In a statement Tuesday, MultiChoice Zimbabwe chief executive officer, Lovemore Mangwende, said: "Erroneous reports have been made by uninformed people that there has been a cessation or curtailing of DStv services to Zimbabwe.

"These rumours are untrue and DStv services to the country remain fully operational. MultiChoice Zimbabwe remains fully functional. Any speculation to the contrary is inaccurate and possibly misguided. Our call centre and customer care centres are able to assist with answers to any queries."

The rumours emerged as the Zimbabwean government recently expressed concern that DStv payments were one of the major drivers of externalisation of foreign currency through MultiChoice remittances to its parent company in South Africa through nostro accounts.
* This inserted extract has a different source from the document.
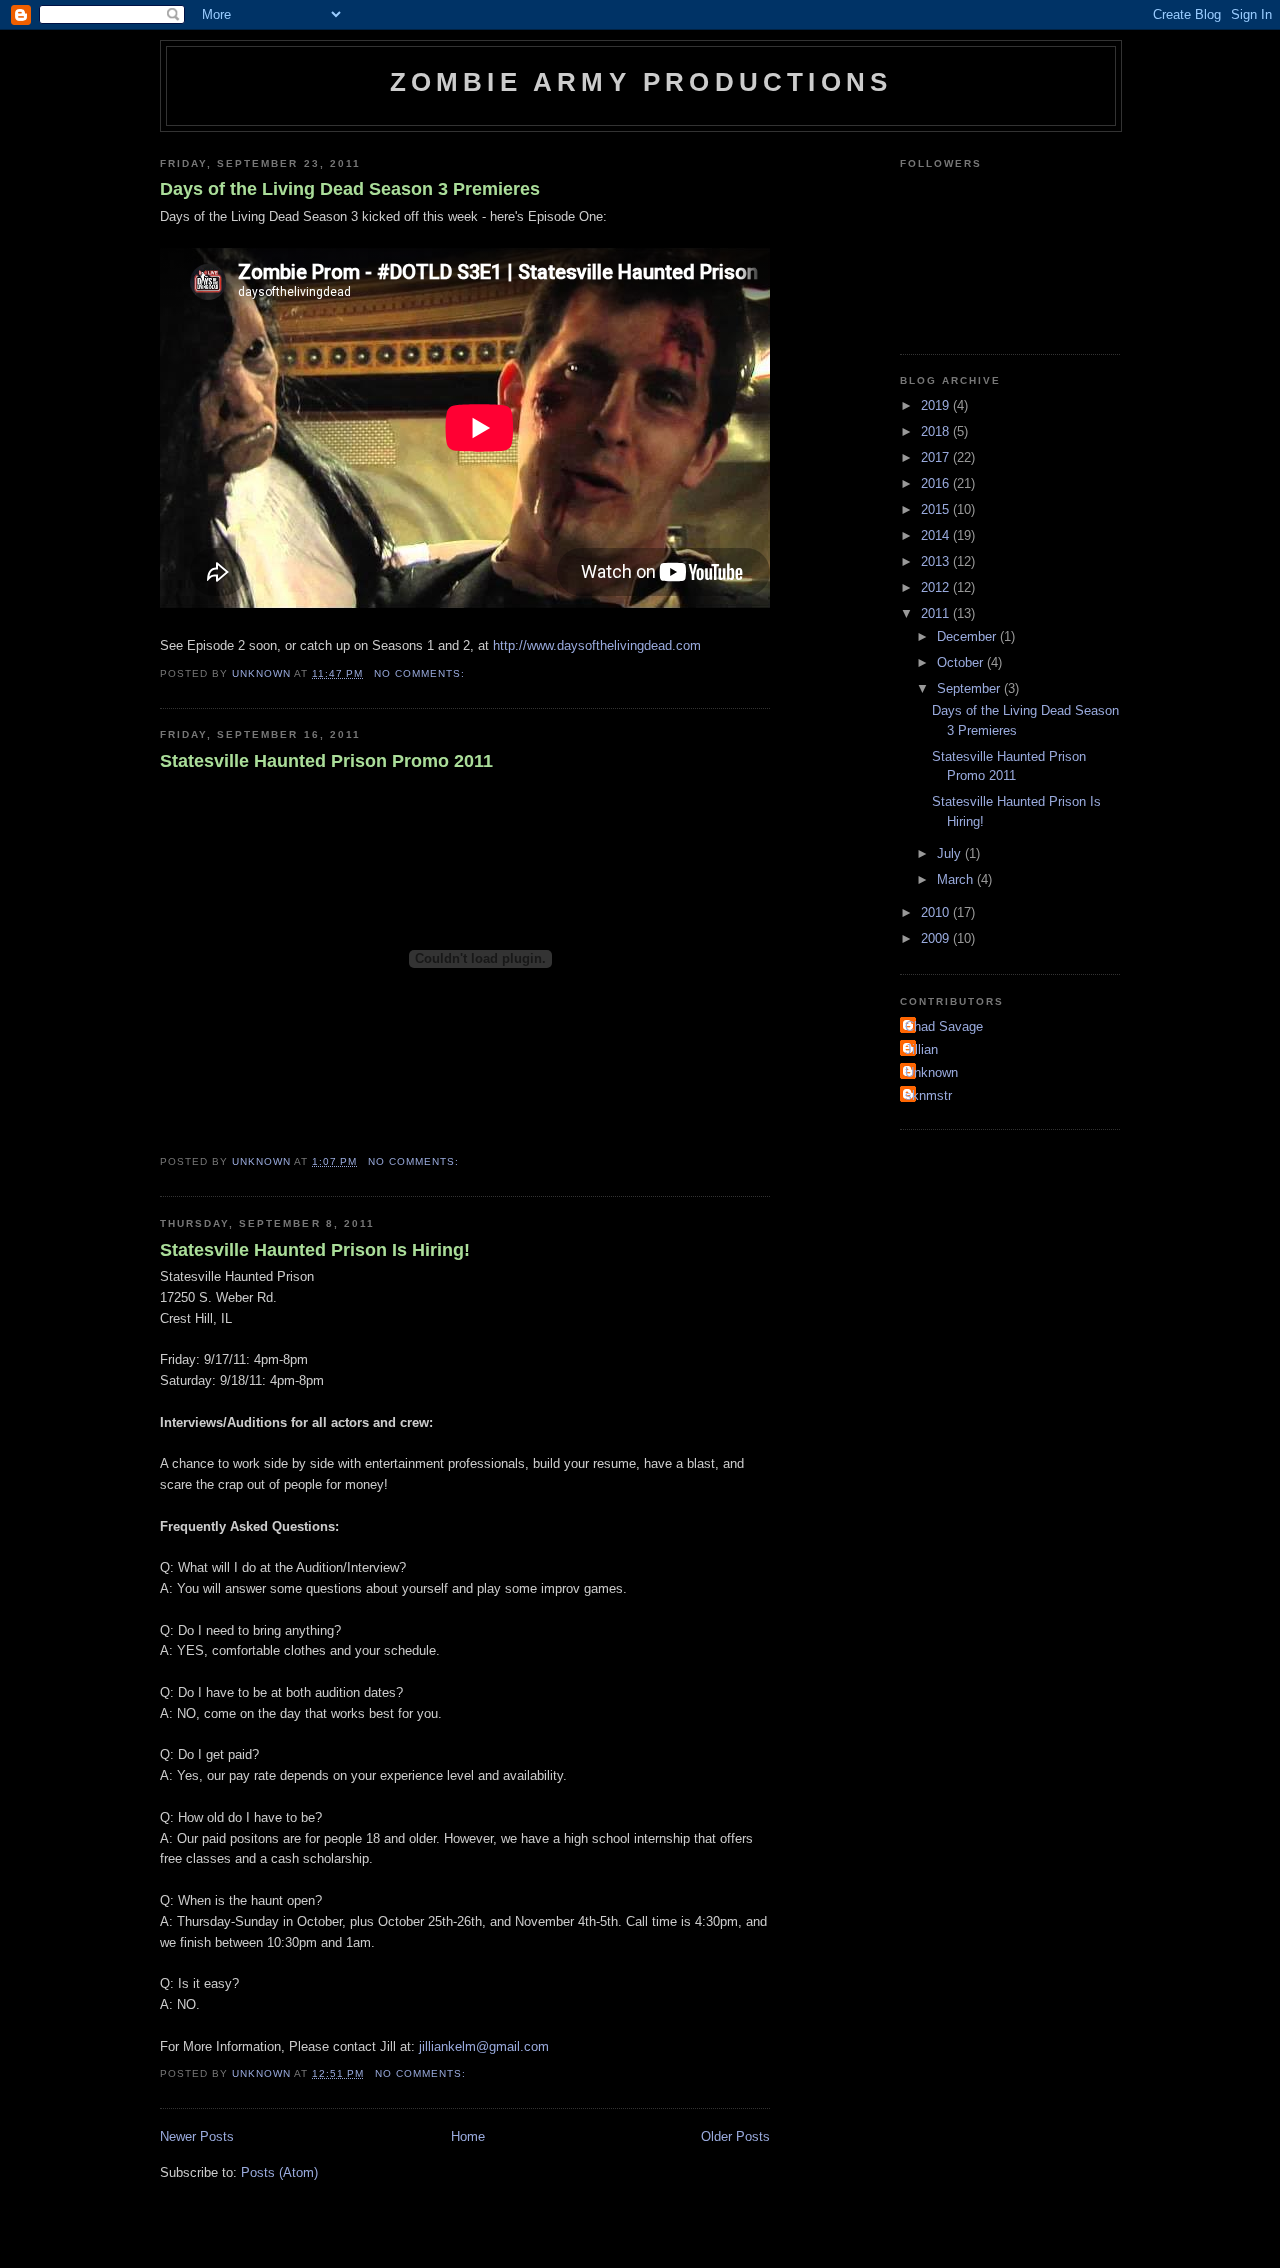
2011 (937, 613)
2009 (937, 938)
A nostro account refers to an account that a bank holds in a foreign currency in another bank.

In his 2017 Monetary Policy Statement, Reserve Bank of Zimbabwe governor, John Mangudya, said that between July and December last year, US$206,66 million was used for payments of satellite TV service DStv and card transactions, a total only surpassed by the US$331 million spent on fuel.

He said foreign currency payments for DStv and card transactions exceeded other transactions such as the importation of raw materials for the manufacture of products like cooking oil, maize imports and the allocation for machinery and telecoms equipment.

The central bank pointed out how "this is not sustainable", calling the higher spend on DStv subscriptions instead of raw materials to produce goods like cooking oil "counterproductive and illogical.

"The Bank shall quickly move to redress this market failure through measures that compel banks to adhere to the import priority list and to mitigate against institutional indiscipline such as the use of more foreign exchange for personal card and DStv transactions ahead of raw materials to produce cooking oil, for example. Financial institutions should do some soul searching and rethink on how they add value to the economy under the new normal," the central bank said.

The bank also said it would introduce measures to stick to its import priority list, which it released in 2016, as a guide to which areas were to get preference for forex payments.

On the list, DStv and card payments had a lower priority than raw material importation.